広島名物のお好み焼きに欠かせないソース。中でも代表的な「オタフクソース」(本社・広島市)が今春、栃木県日光市に進出した。

 なぜ日光? 東日本に広島お好み焼きが広がったのか。

 看板が新しいオタフクソース日光工場を訪れた。緑に囲まれた敷地に足を踏み入れると、スパイシーな香りが漂ってきた。工場長の吉田裕章さん(43)が案内してくれた。

 吉田さんは生粋の広島人。子ども時代からお好み焼きを食べて育った。「週末になると父が仕切って作ってくれた」

 日光工場は1991年、ペンギンマークのユニオンソースがおいしい水にひかれて同地に整備した。2005年、ユニオンソースはオタフクソースと提携して傘下に入り、今年4月1日付で吸収合併された。

社長「粉モノ文化を広める」
 オタフクソースの佐々木孝富社長(52)は「栃木は首都圏に近く重要な拠点となる。東日本でのシェア拡大につなげたい」と合併の意義を語った。ユニオンブランド商品は今後も継続していく。

 日光工場の年間生産量は約6500キロリットル。オタフク全体の約17%を占める。両ブランドでは製法が異なり、ユニオンブランドの商品は全体の4分の1ほどにとどまる。

 ただ、この工場では同じソースでもお好み焼きソースは製造していない。「お好みソースを作っている場所が広島であるというメッセージを大事にしている」と佐々木社長。「私たちはお好み焼き、粉モノ文化を広めることに情熱を傾けてきた」

 お好み焼き普及にも力を入れているオタフクは、「お好み焼士」という社内資格を設けている。資格は技術・経験・人格など会社を代表するお好み焼き専門家のマイスター(上級)、コーディネーター(中級)、インストラクター(初級)。コーディネーター資格を持つ吉田さんは「オタフクに入社したら、まずお好み焼きの作り方を研修で教わります」と笑った。

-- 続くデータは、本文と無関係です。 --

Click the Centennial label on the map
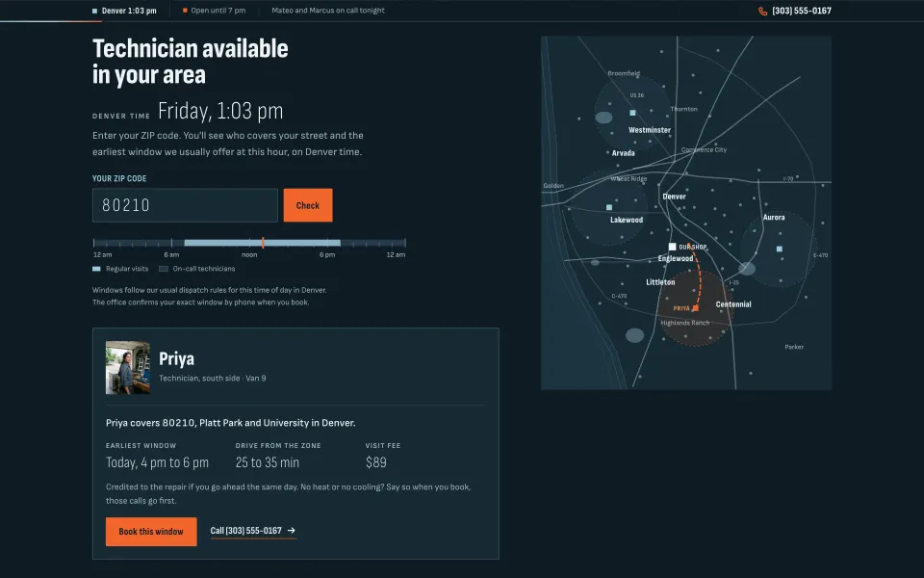 (x=733, y=304)
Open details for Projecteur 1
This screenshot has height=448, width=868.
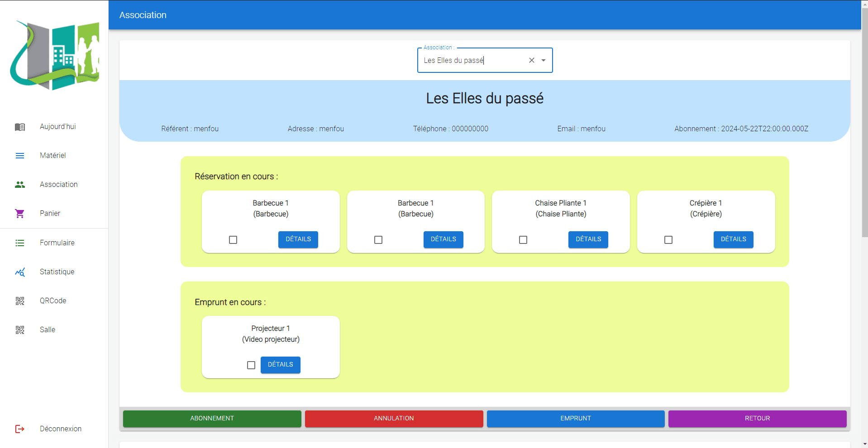[281, 365]

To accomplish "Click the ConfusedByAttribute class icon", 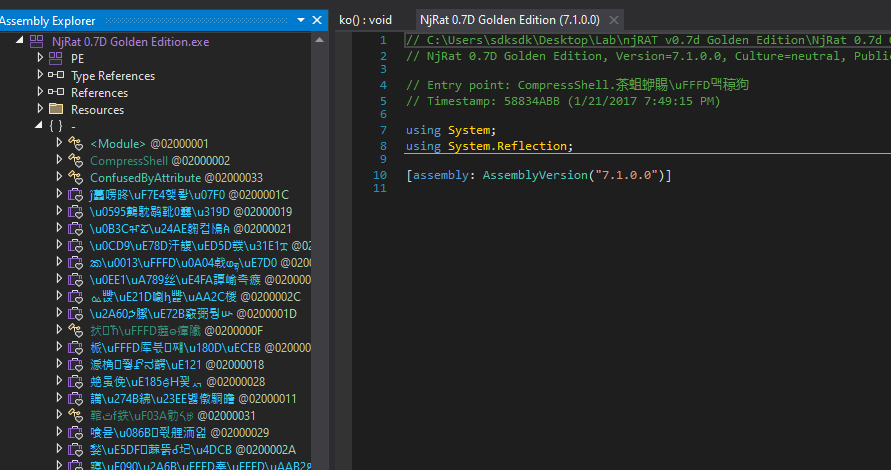I will (75, 177).
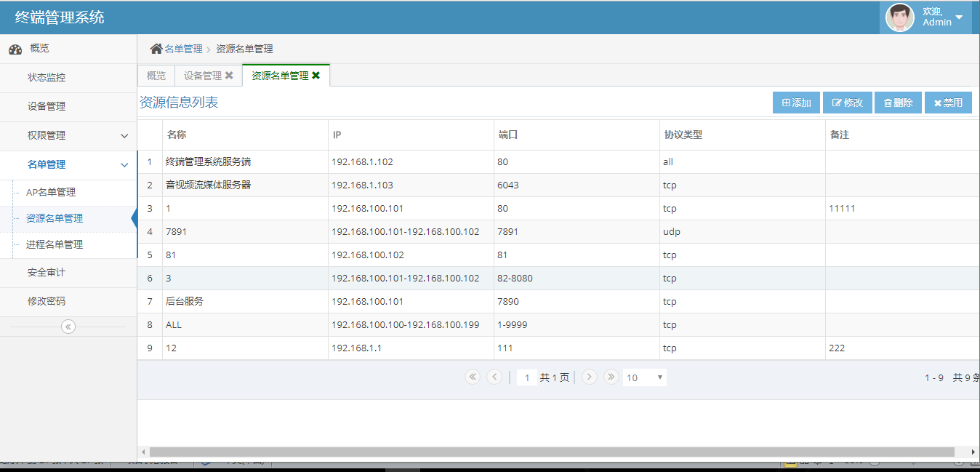Open the page size dropdown showing 10
Screen dimensions: 980x472
(x=645, y=377)

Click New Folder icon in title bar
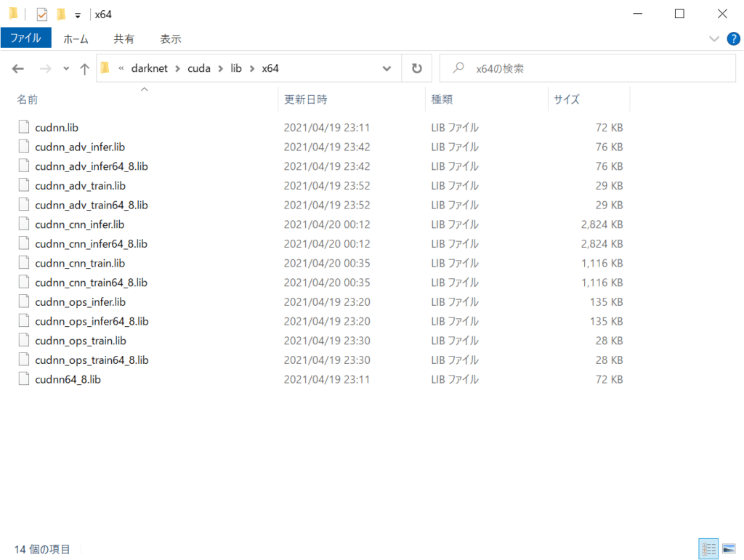(61, 15)
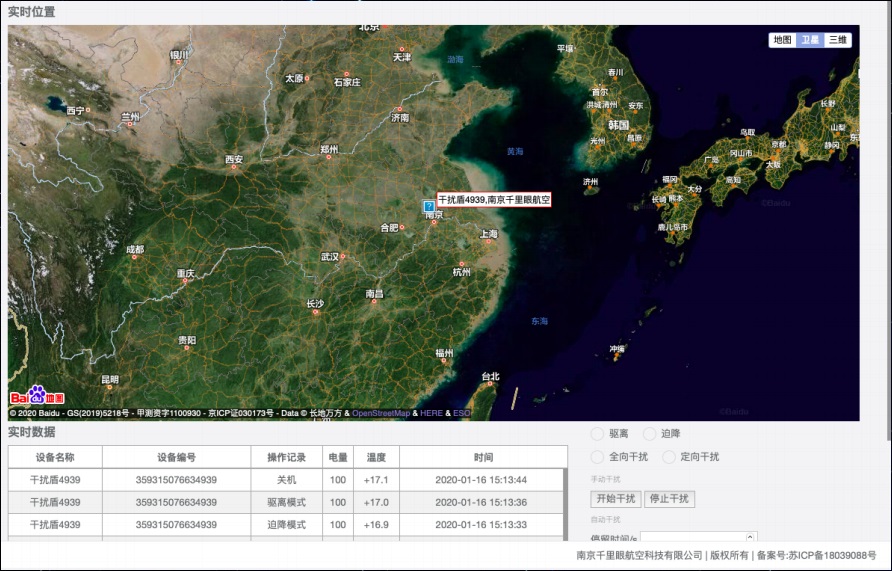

 ユニオン時代から工場見学には年間に地元の小学生ら約500人が訪れてきた。19年11月にリニューアルして解説用の展示パネルを設けてウェブ予約も開始。だが、コロナ禍が起こり、半年もたたず見学は中止となった。

コロナ禍需要増 お好み焼きソース欠品も
 工場見学では、野菜から抽出したスープ製造や味の調整、容器に詰めるまでの工程を通路から見ることができる。セージやシナモンなどの香辛料を自らひいて香りの体験も可能だ。試食コーナーでは、ソースの味を味わえるように串カツやパスタなどを出しているという。